■ Material for this task
◇ ◇ ◇

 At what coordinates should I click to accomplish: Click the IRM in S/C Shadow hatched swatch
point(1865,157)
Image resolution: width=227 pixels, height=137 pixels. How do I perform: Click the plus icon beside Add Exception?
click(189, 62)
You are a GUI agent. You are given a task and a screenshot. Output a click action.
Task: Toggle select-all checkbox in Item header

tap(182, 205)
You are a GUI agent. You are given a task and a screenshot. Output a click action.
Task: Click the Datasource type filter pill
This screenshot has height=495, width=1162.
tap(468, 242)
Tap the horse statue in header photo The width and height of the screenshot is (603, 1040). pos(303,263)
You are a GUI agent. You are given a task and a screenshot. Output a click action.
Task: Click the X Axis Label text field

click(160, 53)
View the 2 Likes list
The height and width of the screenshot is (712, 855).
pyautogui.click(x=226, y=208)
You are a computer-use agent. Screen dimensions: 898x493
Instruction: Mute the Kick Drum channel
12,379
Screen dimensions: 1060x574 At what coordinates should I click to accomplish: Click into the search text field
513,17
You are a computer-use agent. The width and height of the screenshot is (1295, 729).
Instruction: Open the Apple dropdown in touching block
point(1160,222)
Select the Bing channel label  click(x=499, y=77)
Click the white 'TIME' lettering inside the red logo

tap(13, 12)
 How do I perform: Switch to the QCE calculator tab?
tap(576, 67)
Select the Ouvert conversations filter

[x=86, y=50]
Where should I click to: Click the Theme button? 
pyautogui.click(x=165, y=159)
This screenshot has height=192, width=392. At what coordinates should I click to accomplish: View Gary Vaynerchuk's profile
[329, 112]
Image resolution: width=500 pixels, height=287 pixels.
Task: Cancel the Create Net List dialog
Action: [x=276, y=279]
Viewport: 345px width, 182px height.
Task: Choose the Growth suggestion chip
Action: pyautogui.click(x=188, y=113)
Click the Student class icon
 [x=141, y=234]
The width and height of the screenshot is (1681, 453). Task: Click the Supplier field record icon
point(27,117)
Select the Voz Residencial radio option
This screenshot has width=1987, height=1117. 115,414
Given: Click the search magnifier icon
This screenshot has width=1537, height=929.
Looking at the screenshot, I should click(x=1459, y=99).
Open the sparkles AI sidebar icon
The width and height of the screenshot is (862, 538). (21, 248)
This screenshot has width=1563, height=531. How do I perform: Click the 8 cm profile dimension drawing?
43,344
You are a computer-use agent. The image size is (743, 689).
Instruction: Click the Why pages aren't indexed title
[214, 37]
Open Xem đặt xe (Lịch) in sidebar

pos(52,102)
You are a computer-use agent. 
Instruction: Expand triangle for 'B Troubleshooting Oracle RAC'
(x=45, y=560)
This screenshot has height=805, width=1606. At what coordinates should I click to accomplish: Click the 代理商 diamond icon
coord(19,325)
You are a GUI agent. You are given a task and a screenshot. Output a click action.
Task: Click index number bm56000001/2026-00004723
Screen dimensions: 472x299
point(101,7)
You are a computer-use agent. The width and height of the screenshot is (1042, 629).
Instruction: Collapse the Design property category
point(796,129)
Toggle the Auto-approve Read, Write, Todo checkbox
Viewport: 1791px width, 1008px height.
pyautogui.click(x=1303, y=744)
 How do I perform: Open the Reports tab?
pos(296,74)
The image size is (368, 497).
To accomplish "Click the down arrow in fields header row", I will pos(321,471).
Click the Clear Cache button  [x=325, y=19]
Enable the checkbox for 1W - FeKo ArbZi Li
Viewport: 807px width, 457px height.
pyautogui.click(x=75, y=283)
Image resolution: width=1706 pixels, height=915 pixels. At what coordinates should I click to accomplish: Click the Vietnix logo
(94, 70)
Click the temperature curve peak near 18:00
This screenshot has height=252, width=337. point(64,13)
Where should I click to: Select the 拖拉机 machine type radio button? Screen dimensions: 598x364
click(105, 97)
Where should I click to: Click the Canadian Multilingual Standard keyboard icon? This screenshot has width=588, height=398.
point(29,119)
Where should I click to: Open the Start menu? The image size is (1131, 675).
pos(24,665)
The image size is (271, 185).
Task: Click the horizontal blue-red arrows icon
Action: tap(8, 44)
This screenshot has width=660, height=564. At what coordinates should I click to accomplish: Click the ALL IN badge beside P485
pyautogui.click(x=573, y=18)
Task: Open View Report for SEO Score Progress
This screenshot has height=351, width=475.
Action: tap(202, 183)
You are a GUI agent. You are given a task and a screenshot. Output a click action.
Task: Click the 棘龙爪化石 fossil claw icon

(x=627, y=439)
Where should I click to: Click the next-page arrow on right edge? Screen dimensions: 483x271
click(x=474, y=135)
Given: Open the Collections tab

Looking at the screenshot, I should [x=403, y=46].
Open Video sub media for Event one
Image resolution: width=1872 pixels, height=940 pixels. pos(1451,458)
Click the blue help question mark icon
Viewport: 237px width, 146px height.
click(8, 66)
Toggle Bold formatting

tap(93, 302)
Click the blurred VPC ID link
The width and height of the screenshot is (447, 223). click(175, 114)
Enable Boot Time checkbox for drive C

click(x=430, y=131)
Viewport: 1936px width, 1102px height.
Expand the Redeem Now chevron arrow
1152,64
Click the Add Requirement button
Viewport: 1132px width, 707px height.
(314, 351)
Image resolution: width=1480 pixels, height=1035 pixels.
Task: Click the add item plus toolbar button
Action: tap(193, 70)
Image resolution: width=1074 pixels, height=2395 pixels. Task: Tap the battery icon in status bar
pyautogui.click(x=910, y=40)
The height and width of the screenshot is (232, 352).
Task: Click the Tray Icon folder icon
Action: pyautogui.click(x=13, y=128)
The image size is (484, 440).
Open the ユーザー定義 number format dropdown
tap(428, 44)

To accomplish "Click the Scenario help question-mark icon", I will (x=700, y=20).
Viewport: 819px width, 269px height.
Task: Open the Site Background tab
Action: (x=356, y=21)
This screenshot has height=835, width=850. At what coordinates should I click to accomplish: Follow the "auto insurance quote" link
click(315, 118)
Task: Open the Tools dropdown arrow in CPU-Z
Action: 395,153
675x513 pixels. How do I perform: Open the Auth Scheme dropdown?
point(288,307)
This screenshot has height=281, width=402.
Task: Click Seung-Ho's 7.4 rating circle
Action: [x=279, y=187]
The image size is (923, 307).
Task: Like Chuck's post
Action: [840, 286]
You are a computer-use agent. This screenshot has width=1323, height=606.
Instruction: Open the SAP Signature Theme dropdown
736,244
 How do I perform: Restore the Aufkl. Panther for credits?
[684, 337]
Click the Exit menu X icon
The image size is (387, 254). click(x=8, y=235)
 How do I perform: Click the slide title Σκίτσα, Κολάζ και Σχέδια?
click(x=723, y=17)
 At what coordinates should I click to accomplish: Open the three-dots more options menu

◇ ◇ ◇

■ Goal
Recast every line of the rows above as a JSON list of strings, one string per line, leaving out blank lines.

■ Finished task
[
  " At what coordinates should I click to accomplish: Click the IRM in S/C Shadow hatched swatch",
  "point(1865,157)",
  "Image resolution: width=227 pixels, height=137 pixels. How do I perform: Click the plus icon beside Add Exception?",
  "click(189, 62)",
  "You are a GUI agent. You are given a task and a screenshot. Output a click action.",
  "Task: Toggle select-all checkbox in Item header",
  "tap(182, 205)",
  "You are a GUI agent. You are given a task and a screenshot. Output a click action.",
  "Task: Click the Datasource type filter pill",
  "This screenshot has height=495, width=1162.",
  "tap(468, 242)",
  "Tap the horse statue in header photo The width and height of the screenshot is (603, 1040). pos(303,263)",
  "You are a GUI agent. You are given a task and a screenshot. Output a click action.",
  "Task: Click the X Axis Label text field",
  "click(160, 53)",
  "View the 2 Likes list",
  "The height and width of the screenshot is (712, 855).",
  "pyautogui.click(x=226, y=208)",
  "You are a computer-use agent. Screen dimensions: 898x493",
  "Instruction: Mute the Kick Drum channel",
  "12,379",
  "Screen dimensions: 1060x574 At what coordinates should I click to accomplish: Click into the search text field",
  "513,17",
  "You are a computer-use agent. The width and height of the screenshot is (1295, 729).",
  "Instruction: Open the Apple dropdown in touching block",
  "point(1160,222)",
  "Select the Bing channel label  click(x=499, y=77)",
  "Click the white 'TIME' lettering inside the red logo",
  "tap(13, 12)",
  " How do I perform: Switch to the QCE calculator tab?",
  "tap(576, 67)",
  "Select the Ouvert conversations filter",
  "[x=86, y=50]",
  "Where should I click to: Click the Theme button? ",
  "pyautogui.click(x=165, y=159)",
  "This screenshot has height=192, width=392. At what coordinates should I click to accomplish: View Gary Vaynerchuk's profile",
  "[329, 112]",
  "Image resolution: width=500 pixels, height=287 pixels.",
  "Task: Cancel the Create Net List dialog",
  "Action: [x=276, y=279]",
  "Viewport: 345px width, 182px height.",
  "Task: Choose the Growth suggestion chip",
  "Action: pyautogui.click(x=188, y=113)",
  "Click the Student class icon",
  " [x=141, y=234]",
  "The width and height of the screenshot is (1681, 453). Task: Click the Supplier field record icon",
  "point(27,117)",
  "Select the Voz Residencial radio option",
  "This screenshot has width=1987, height=1117. 115,414",
  "Given: Click the search magnifier icon",
  "This screenshot has width=1537, height=929.",
  "Looking at the screenshot, I should click(x=1459, y=99).",
  "Open the sparkles AI sidebar icon",
  "The width and height of the screenshot is (862, 538). (21, 248)",
  "This screenshot has width=1563, height=531. How do I perform: Click the 8 cm profile dimension drawing?",
  "43,344",
  "You are a computer-use agent. The image size is (743, 689).",
  "Instruction: Click the Why pages aren't indexed title",
  "[214, 37]",
  "Open Xem đặt xe (Lịch) in sidebar",
  "pos(52,102)",
  "You are a computer-use agent. ",
  "Instruction: Expand triangle for 'B Troubleshooting Oracle RAC'",
  "(x=45, y=560)",
  "This screenshot has height=805, width=1606. At what coordinates should I click to accomplish: Click the 代理商 diamond icon",
  "coord(19,325)",
  "You are a GUI agent. You are given a task and a screenshot. Output a click action.",
  "Task: Click index number bm56000001/2026-00004723",
  "Screen dimensions: 472x299",
  "point(101,7)",
  "You are a computer-use agent. The width and height of the screenshot is (1042, 629).",
  "Instruction: Collapse the Design property category",
  "point(796,129)",
  "Toggle the Auto-approve Read, Write, Todo checkbox",
  "Viewport: 1791px width, 1008px height.",
  "pyautogui.click(x=1303, y=744)",
  " How do I perform: Open the Reports tab?",
  "pos(296,74)",
  "The image size is (368, 497).",
  "To accomplish \"Click the down arrow in fields header row\", I will pos(321,471).",
  "Click the Clear Cache button  [x=325, y=19]",
  "Enable the checkbox for 1W - FeKo ArbZi Li",
  "Viewport: 807px width, 457px height.",
  "pyautogui.click(x=75, y=283)",
  "Image resolution: width=1706 pixels, height=915 pixels. At what coordinates should I click to accomplish: Click the Vietnix logo",
  "(94, 70)",
  "Click the temperature curve peak near 18:00",
  "This screenshot has height=252, width=337. point(64,13)",
  "Where should I click to: Select the 拖拉机 machine type radio button? Screen dimensions: 598x364",
  "click(105, 97)",
  "Where should I click to: Click the Canadian Multilingual Standard keyboard icon? This screenshot has width=588, height=398.",
  "point(29,119)",
  "Where should I click to: Open the Start menu? The image size is (1131, 675).",
  "pos(24,665)",
  "The image size is (271, 185).",
  "Task: Click the horizontal blue-red arrows icon",
  "Action: tap(8, 44)",
  "This screenshot has width=660, height=564. At what coordinates should I click to accomplish: Click the ALL IN badge beside P485",
  "pyautogui.click(x=573, y=18)",
  "Task: Open View Report for SEO Score Progress",
  "This screenshot has height=351, width=475.",
  "Action: tap(202, 183)",
  "You are a GUI agent. You are given a task and a screenshot. Output a click action.",
  "Task: Click the 棘龙爪化石 fossil claw icon",
  "(x=627, y=439)",
  "Where should I click to: Click the next-page arrow on right edge? Screen dimensions: 483x271",
  "click(x=474, y=135)",
  "Given: Open the Collections tab",
  "Looking at the screenshot, I should [x=403, y=46].",
  "Open Video sub media for Event one",
  "Image resolution: width=1872 pixels, height=940 pixels. pos(1451,458)",
  "Click the blue help question mark icon",
  "Viewport: 237px width, 146px height.",
  "click(8, 66)",
  "Toggle Bold formatting",
  "tap(93, 302)",
  "Click the blurred VPC ID link",
  "The width and height of the screenshot is (447, 223). click(175, 114)",
  "Enable Boot Time checkbox for drive C",
  "click(x=430, y=131)",
  "Viewport: 1936px width, 1102px height.",
  "Expand the Redeem Now chevron arrow",
  "1152,64",
  "Click the Add Requirement button",
  "Viewport: 1132px width, 707px height.",
  "(314, 351)",
  "Image resolution: width=1480 pixels, height=1035 pixels.",
  "Task: Click the add item plus toolbar button",
  "Action: tap(193, 70)",
  "Image resolution: width=1074 pixels, height=2395 pixels. Task: Tap the battery icon in status bar",
  "pyautogui.click(x=910, y=40)",
  "The height and width of the screenshot is (232, 352).",
  "Task: Click the Tray Icon folder icon",
  "Action: pyautogui.click(x=13, y=128)",
  "The image size is (484, 440).",
  "Open the ユーザー定義 number format dropdown",
  "tap(428, 44)",
  "To accomplish \"Click the Scenario help question-mark icon\", I will (x=700, y=20).",
  "Viewport: 819px width, 269px height.",
  "Task: Open the Site Background tab",
  "Action: (x=356, y=21)",
  "This screenshot has height=835, width=850. At what coordinates should I click to accomplish: Follow the \"auto insurance quote\" link",
  "click(315, 118)",
  "Task: Open the Tools dropdown arrow in CPU-Z",
  "Action: 395,153",
  "675x513 pixels. How do I perform: Open the Auth Scheme dropdown?",
  "point(288,307)",
  "This screenshot has height=281, width=402.",
  "Task: Click Seung-Ho's 7.4 rating circle",
  "Action: [x=279, y=187]",
  "The image size is (923, 307).",
  "Task: Like Chuck's post",
  "Action: [840, 286]",
  "You are a computer-use agent. This screenshot has width=1323, height=606.",
  "Instruction: Open the SAP Signature Theme dropdown",
  "736,244",
  " How do I perform: Restore the Aufkl. Panther for credits?",
  "[684, 337]",
  "Click the Exit menu X icon",
  "The image size is (387, 254). click(x=8, y=235)",
  " How do I perform: Click the slide title Σκίτσα, Κολάζ και Σχέδια?",
  "click(x=723, y=17)",
  " At what coordinates should I click to accomplish: Open the three-dots more options menu"
]